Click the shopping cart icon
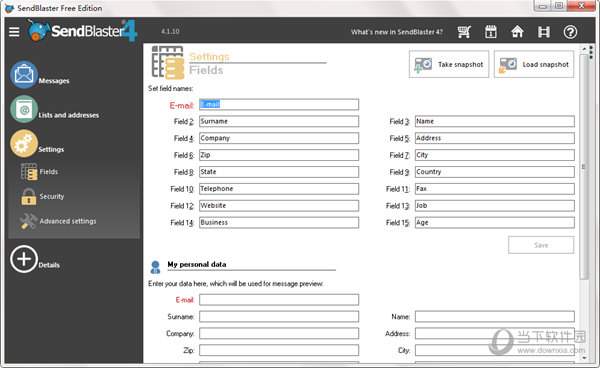tap(464, 32)
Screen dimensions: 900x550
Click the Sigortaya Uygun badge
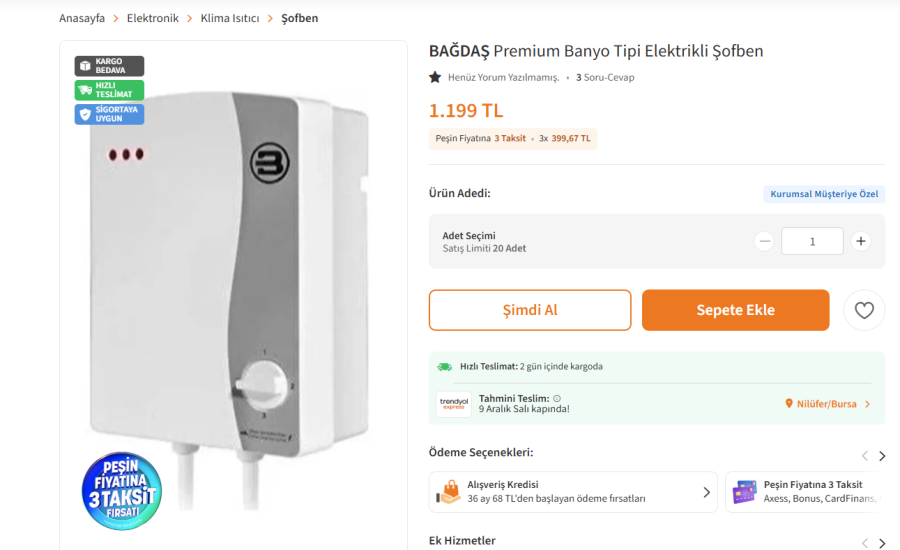(x=109, y=114)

## Work to be completed
Write the lines from the line containing "Screen dimensions: 900x550" through the last line of the data out again exactly, and only those lines; pictures stay out.

## Task response
Screen dimensions: 900x550
Click the Sigortaya Uygun badge
(x=109, y=114)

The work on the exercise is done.